Sie alle haben in den zurückliegenden zwölf Monaten mitgeholfen, unser Land
wieder ein gutes Stück voranzubringen. So wurde, nach all den Umbrüchen
und Veränderungen in den ersten Jahren unseres Neubeginns, 1995 ein Jahr, in
dem die Dinge mehr und mehr verläßlich wurden.
Katastrophenmeldungen von alten Unternehmen, die zusammenbrachen, von
Industriearbeitsplätzen, die zu tausenden verloren gingen, von immer
neuen Kündigungswellen zum Ende des Quartals gehören zum Glück der Ver
gangenheit an. Ein Stück Verläßlichkeit ist eingetreten. Wir wissen heute
besser, was wir von der Zukunft erwarten können. Wir kennen die Aufgaben,
die uns im kommenden Jahr bevorstehen.
Sicher haben wir für unser Land noch lange nicht den Zustand erreicht, den
wir uns wünschen.

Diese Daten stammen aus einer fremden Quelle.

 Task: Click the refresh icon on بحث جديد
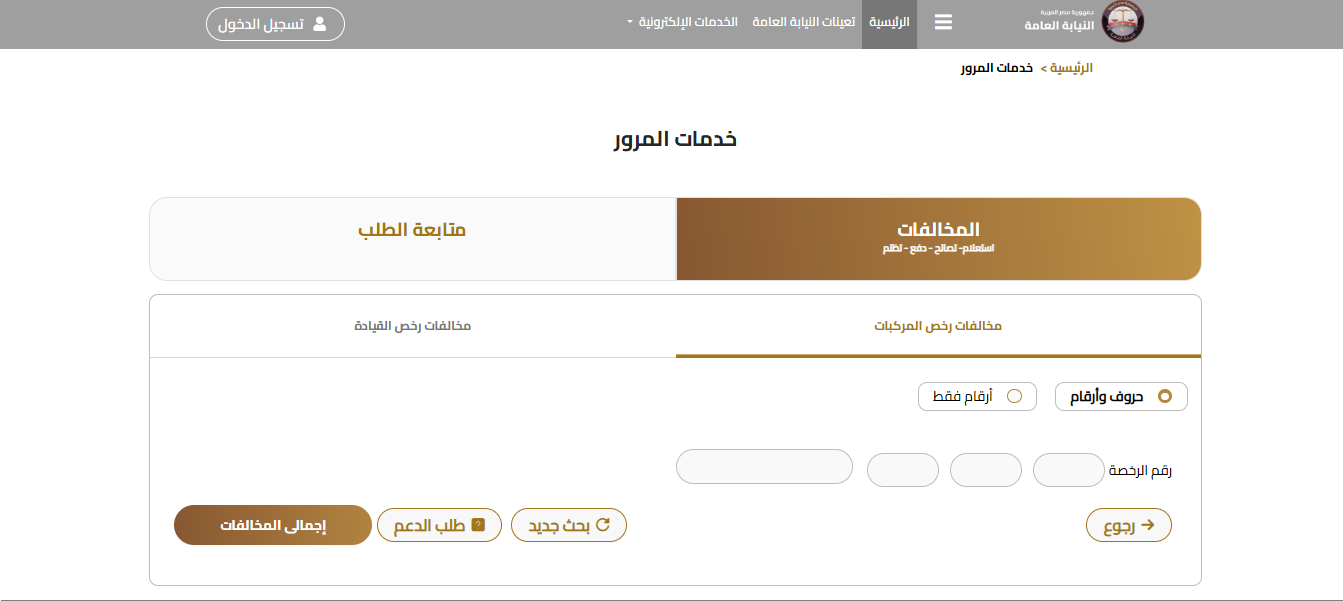(x=603, y=524)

Noch immer bedrückt uns Arbeitslosigkeit in vielen Teilen
des Landes. Viele sorgen sich um die Sicherheit auf den Straßen und in ihrer
Nachbarschaft. Viel bleibt deshalb noch zu tun.

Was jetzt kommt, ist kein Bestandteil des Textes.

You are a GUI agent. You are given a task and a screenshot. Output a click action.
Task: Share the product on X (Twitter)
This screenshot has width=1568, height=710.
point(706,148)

Aber vieles ist auch schon neu entstanden. Unser Land, seine Städte und
Dörfer, sind jedes Jahr schöner geworden. Sie werden auch in Zukunft von
Jahr zu Jahr schöner und lebenswerter werden.

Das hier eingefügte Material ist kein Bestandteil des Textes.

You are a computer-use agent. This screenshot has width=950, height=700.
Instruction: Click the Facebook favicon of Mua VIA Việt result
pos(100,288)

Wenn uns die Ungeduld überkommt, weil uns alles zu langsam geht und zu
beschwerlich erscheint; dann sollten wir uns erinnern, wie es noch vor wenigen
Jahren um uns herum aussah.
Wer hätte damals gedacht, wir könnten allein für den Neubau und die
Erneuerung von Krankenhäusern mehr als drei Milliarden Mark ausgeben?
Inzwischen haben wir in diesem wichtigen Bereich vielfach westeuropäischen
Standard erreicht.
Unsere Straßen sind häufig verstopft: Aber nicht, weil sie enger geworden
sind, sondern weil die Motorisierung in Sachsen heute fast der im Westen
entspricht und der Ausbau der Straßen nicht mitgekommen ist. Überall entsteht
Neues, wird gebaut und investiert. Nicht nur Leipzig kommt: Ganz Sachsen
kommt!
Unsere Erwartungen bleiben groß. Aber wir sollten uns vornehmen, auch im
kommenden Jahr nicht den Boden der Realitäten unter den Füßen zu verlieren.
Dann können wir mit den neuen Herausforderungen fertig werden, vor denen
inzwischen ganz Deutschland steht.
Der Wettbewerb in Europa und der Welt ist härter geworden. Wir werden ihn
annehmen und immer ein Stück besser sein müssen als andere, wenn wir unser
Ziel erreichen wollen: Unseren Lebensstandard zu sichern, Kraft für alle zu
haben, die auf unsere Hilfe angewiesen sind, unsere Kultur und die
Schönheiten unseres Landes zu erhalten - und mit Ideen, Wissen und Können
unsere Zukunft zu sichern, in Deutschland und in Sachsen.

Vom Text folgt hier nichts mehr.